## MATERIAL PROVIDED
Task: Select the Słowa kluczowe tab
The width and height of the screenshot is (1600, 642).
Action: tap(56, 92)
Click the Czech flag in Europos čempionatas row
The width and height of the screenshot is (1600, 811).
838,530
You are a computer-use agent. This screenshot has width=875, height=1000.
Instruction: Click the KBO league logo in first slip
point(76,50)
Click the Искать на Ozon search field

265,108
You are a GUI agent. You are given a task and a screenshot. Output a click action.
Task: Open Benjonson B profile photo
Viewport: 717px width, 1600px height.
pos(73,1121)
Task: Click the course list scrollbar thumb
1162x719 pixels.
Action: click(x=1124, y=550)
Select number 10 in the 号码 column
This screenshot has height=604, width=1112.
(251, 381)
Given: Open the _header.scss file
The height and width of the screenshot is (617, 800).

## TASK DESCRIPTION
State only the number of lines in these entries that contain "Select".

## OUTPUT OF THE TASK
2